Frightful Fungi and Zombie Ants

A Time for Scary Stories

For the spook-tacular month of October, we’re going to be doing something a little different. We’re not going to discuss ways that mold can scare homeowners – we do enough of that as it is, and those tales always have a happy ending. Nothing else about how you can prevent serious mold damage or what signs you should be on the lookout for. Today, I have a little story to share, one that is frightening and chilling.  Some of you may have heard this one before, but if you haven’t -boy, are you in for a treat. Get ready for a spine-chilling tale about one of the relatives of mold: fungi. Treat this as a spooky reminder of how nature can be both BEAUTIFUL and TERRIFYING. Today we discuss the stuff of nightmares: real-life brain-controlling parasites!

 

A small warning before we go any further into this entry: there are some potentially gruesome images contained within. Go no further if you are easily scared. And don’t worry, we’re going back to our regularly scheduled program next month.

The Puppeteers

Imagine if you will, you’re working in an off-world colony, the first one that humanity has established upon reaching the stars. It’s cramped, and you’re crawling over the other colonists, but so far everything is okay. The world is an amazing rainforest, teeming with life. Animals sing in the canopy and prowl through the undergrowth. It appears as a paradise. But we’ve all seen this movie before, haven’t we? What appears to be perfect hides dark secrets. And it isn’t long before some of your fellow colonists begin to act strange…

 

They twitch and move with a jerky, strange walk, seeking the highest parts of the trees to perch, almost impulsively. What is causing them to seek higher and higher ground? Just a few sent far afield start to display this strange madness and disappear. Soon these missing colonists are found clinging to branches, high in the trees above the colony. Each has a strange addition to their person: a trio of long winding tendrils sticking out of their back. Each one ends in a giant bulbous growth that finally bursts. Spores spread from it with the wind, infecting others!
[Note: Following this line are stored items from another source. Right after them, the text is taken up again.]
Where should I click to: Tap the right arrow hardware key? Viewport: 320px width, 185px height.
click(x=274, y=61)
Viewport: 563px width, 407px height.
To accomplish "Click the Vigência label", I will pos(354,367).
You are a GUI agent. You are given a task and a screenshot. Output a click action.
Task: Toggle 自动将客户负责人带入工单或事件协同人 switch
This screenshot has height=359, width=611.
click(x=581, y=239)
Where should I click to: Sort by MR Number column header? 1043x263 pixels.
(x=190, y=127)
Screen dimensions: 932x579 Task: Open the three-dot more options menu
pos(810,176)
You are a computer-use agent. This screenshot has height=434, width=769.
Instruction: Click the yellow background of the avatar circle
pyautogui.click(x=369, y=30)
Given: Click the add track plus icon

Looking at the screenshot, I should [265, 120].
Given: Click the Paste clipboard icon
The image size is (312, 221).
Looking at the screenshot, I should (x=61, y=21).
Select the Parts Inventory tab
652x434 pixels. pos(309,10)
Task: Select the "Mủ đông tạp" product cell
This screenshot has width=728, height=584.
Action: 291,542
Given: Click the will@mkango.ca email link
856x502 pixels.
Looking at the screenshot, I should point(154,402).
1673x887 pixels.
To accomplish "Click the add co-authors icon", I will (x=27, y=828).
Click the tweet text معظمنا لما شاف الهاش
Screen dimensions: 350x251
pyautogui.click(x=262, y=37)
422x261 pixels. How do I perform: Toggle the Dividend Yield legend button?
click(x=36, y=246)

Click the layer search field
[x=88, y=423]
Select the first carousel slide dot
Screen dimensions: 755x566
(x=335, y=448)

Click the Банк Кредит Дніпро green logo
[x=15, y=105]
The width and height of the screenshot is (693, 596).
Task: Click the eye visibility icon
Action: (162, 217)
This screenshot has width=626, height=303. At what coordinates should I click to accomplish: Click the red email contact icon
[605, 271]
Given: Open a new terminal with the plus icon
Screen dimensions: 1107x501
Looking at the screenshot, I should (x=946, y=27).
Soon more colonists start to climb, against their will. Those discovered as infected by this alien disease are taken out of the colony, led away for the protection of the others. It’s too late though.  There are too many to safely spirit away, and many are able to climb above. For every infected that reaches the treetops to spread the spores, another ten get infected! The colonists are just fertile ground for the strange, parasitic fauna. Who knew that such a powerful parasite existed in this paradise of a jungle? The panic grips the colony further until there is nothing but anarchy and the spores.

 

 

The Terrifying Truth

Now, what if I were to tell you this isn’t science fiction? Don’t worry, though. No person is affected like this except in horror movies and alien fiction. Unless you happen to be an entomologist, you’ll likely never encounter anything like what we’ve described. However, for someone who studies insects, this is both a nightmare and a wonderful dream to study. The small story I shared is what millions (if not billions) of ants in the rainforest have to contend with. This is a terrifying fungus known by its scientific name as ophiocordyceps unilateralis, or the “zombie ant virus.” For this blog, I’ll be referring to it as what naturalist David Attenborough calls it; cordyceps. In spite of the pop-culture nickname, it doesn’t infect only ants, but many insects. This is because there’s being several species of cordyceps. Once an insect becomes infected, there is no hope for it. What makes it terrifying is how it takes over the creature to puppet it instead of killing it. At least, at first.

 

Let’s take a humble ant for our example. It becomes infected, a host to the cordyceps. Numerous spores become cells within the body which start to spread, copying themselves like a virus. Once there are enough of them, the cells begin to coordinate. They build tubes within the ant’s body and even beginning to act like a microscopic colony within the ant. It finally gets to the point that it can puppet the ant. At this point, the grand plan of the coryceps begins. The ant climbs to the highest point and perches above the colony, the perfect spot to spread the spores through the colony. The ant dies, firmly attached to the branch, and the cordyceps begins growing a stalk out of the ant. A large sac of spores bursts finally, and the spores are sent through the colony below. Here’s the big plot twist though! Cordyceps may infect the ant’s entire body, but they do this without actually even touching the ant’s brain.  If you desire more detail, The Atlantic has an article on it.

 

A Purpose to Everything

The cordyceps might sound terrifying and even crazy, especially if you’re an insect. But it serves a purpose in the rainforest. Yes, it can wipe out entire colonies, but as stated, there’s about four hundred species of cordyceps. And not all cordyceps are parasitic. Those that are, affect different species of insect. Given the delicate balance of the ecosystem, it acts like a safety net to help keep that balance. If one species of insect becomes too dominant, the cordyceps will be more likely to target them. As opposed to the other species, thus allowing the fungus to thrive as it purges the others. A rainforest is a massive living organism to begin with, and it’s only natural for such a being to have something that can help protect it from within. That’s right: Cordyceps are nature’s insect zombie virus, acting as a kind of population control!